I don't get it. This isn't exactly the arch pun names of "Dr. Strangelove." This is lowbrow laziness. And yet people howl every time the name is uttered. They could save a bundle by just saying it to themselves.
"Fockers" is the sequel to the 2000 farce "Meet the Parents," a limp, pandering comedy that, of course, was a smash hit.

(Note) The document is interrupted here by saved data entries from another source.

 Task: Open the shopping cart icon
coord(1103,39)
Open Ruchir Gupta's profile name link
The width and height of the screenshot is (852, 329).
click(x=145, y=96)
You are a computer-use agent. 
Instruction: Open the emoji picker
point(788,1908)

In both, Stiller goes to humiliating extremes to impress his psychotically militant father-in-law, triggering a series of domestic disasters invariably featuring bodily harm and bodily fluids.
The father-in-law is played by Robert De Niro, who, bless his Method heart, knows one comedic expression, a scowly grimace that was wearing thin well before "Analyze This." I would feel bad for him, but it looks like he really thinks it's funny.

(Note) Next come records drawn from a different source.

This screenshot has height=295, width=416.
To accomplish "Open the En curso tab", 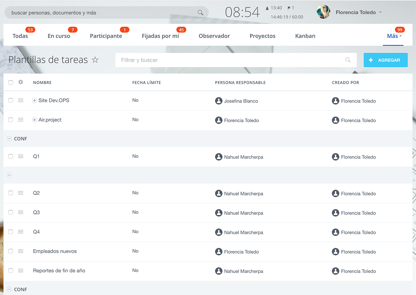I will 59,36.
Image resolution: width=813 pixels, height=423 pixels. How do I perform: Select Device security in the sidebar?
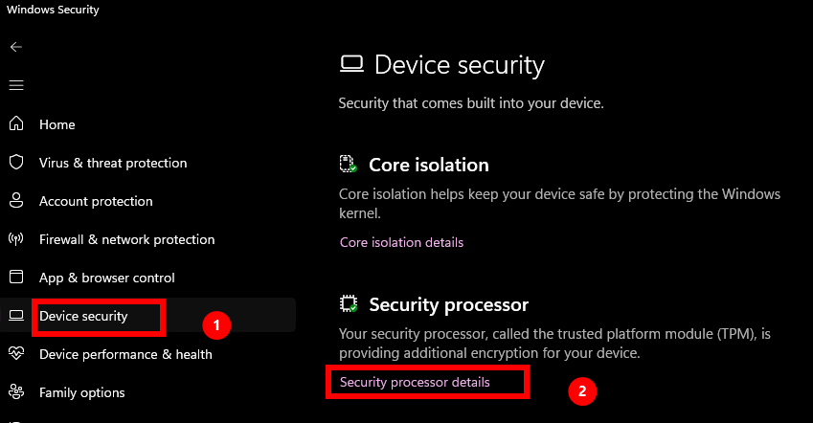coord(83,316)
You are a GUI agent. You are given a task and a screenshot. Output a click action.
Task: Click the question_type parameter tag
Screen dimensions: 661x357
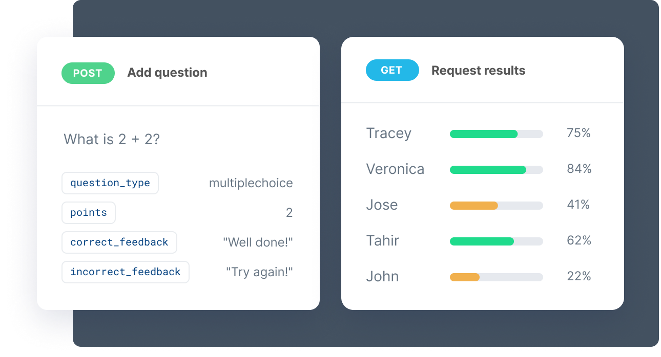110,183
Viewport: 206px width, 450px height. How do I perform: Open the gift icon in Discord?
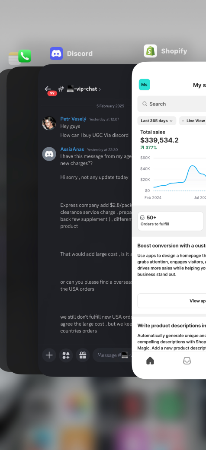coord(83,355)
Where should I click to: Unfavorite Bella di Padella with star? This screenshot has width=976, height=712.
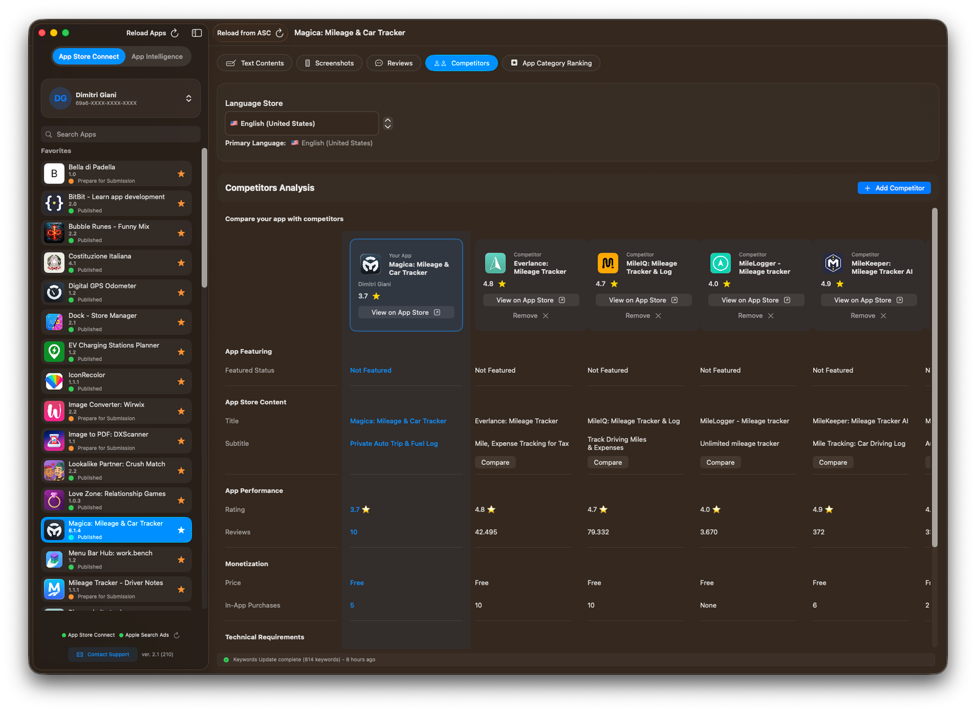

"Meet the Fockers" improves on the first with the addition of Mr. and Mrs. Focker, played with reckless spark by Dustin Hoffman and Barbra Streisand. This smells like a setup for head-pounding misery -- two slumming legends doing circumcision gags -- but the stars summon a sporting and relaxed good humor as free-spirited bohemians nursing hippie hangovers. Streisand muzzles her delusional egomania and embraces playfulness. Hoffman, as Stiller's touchy-feely daddy, twitches with lunacy, cutting an inspired swath through the material to outclass it.
In the original, Stiller met the parents of his girlfriend Pam (Teri Polo -- more of an apparition than a character). Under the pitbull glare of De Niro's retired CIA operative, Stiller's hapless bundle of stammering anxiety didn't stand a chance. There, as here, his best intentions backfired, leaving him in various -- and messy -- states of deer-eyed mortification.
Somehow he passes the son-in-law trial, joining De Niro's exclusive "Circle of Trust," a status that is challenged in the new movie when it's time for Pam's parents to meet the Fockers. The quartet of future in-laws are like oil and bong water, until they're not and everyone hugs in a flurry of family fuzzies.
"Meet the Fockers" is that cellophane-wrapped sequel, retracing the original's mainstream virtues. It's a pageant of off-color, lamely arbitrary jokes meant to at once elicit cringes and laughs. Foreskin flies into the fondue! The cat flushes the dog down the toilet! De Niro straps on a fake breast to nurse the baby!
Yes, there's a baby. I didn't mention him because I still have no idea what he's doing in the movie. He breaks wind and says a naughty word. Here, that passes as genius.